The task: Retype exactly the lines from the one holding "Where should I click to: Select" through the final line of the data, both included.

Items listed in a dataset:
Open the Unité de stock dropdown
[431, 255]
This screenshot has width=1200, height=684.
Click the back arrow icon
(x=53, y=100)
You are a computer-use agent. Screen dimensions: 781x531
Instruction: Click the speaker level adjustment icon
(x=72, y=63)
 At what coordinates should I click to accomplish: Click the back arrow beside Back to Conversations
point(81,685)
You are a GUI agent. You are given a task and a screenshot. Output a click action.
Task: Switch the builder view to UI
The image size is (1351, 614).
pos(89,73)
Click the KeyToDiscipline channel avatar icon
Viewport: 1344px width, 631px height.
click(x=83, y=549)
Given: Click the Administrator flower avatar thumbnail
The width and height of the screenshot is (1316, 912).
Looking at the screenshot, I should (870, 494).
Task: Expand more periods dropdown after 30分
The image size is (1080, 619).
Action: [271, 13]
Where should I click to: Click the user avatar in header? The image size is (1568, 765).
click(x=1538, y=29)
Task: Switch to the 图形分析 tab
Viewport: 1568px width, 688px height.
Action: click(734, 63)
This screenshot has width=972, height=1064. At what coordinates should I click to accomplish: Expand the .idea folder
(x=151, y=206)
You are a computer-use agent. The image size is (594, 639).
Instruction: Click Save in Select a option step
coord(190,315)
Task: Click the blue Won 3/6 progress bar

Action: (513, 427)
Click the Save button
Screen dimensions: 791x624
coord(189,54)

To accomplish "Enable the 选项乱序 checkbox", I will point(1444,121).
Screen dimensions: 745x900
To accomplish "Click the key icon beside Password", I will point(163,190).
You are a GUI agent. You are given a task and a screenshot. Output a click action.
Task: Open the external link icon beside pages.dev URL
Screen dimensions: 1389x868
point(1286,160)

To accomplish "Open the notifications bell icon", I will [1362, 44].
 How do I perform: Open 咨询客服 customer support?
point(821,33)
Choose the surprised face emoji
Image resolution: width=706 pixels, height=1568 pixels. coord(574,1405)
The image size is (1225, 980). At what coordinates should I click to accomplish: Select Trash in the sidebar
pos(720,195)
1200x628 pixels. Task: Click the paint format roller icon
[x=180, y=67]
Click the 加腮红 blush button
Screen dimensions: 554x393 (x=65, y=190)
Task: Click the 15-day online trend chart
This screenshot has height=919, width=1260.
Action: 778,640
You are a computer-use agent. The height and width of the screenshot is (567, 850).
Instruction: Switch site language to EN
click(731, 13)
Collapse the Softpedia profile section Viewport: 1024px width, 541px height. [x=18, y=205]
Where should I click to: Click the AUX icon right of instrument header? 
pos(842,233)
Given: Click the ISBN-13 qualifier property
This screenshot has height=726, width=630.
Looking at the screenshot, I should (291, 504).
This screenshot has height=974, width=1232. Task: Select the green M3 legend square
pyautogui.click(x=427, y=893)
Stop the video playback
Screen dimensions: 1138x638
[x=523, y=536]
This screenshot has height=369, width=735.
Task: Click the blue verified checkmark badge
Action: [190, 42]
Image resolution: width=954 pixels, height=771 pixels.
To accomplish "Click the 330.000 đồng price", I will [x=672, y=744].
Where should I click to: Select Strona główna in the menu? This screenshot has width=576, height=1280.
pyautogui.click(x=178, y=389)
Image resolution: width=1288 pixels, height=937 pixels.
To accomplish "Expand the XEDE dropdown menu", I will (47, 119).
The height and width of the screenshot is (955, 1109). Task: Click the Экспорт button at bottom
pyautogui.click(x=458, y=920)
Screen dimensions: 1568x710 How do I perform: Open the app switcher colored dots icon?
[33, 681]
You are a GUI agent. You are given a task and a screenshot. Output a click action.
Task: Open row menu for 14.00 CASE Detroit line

Answer space:
Where should I click to: Select Strona główna in the menu? This screenshot has width=576, height=1280.
pyautogui.click(x=178, y=389)
Image resolution: width=1288 pixels, height=937 pixels.
To accomplish "Expand the XEDE dropdown menu", I will (47, 119).
The height and width of the screenshot is (955, 1109). Task: Click the Экспорт button at bottom
pyautogui.click(x=458, y=920)
Screen dimensions: 1568x710 How do I perform: Open the app switcher colored dots icon?
[33, 681]
You are a GUI agent. You are given a task and a screenshot. Output a click action.
Task: Open row menu for 14.00 CASE Detroit line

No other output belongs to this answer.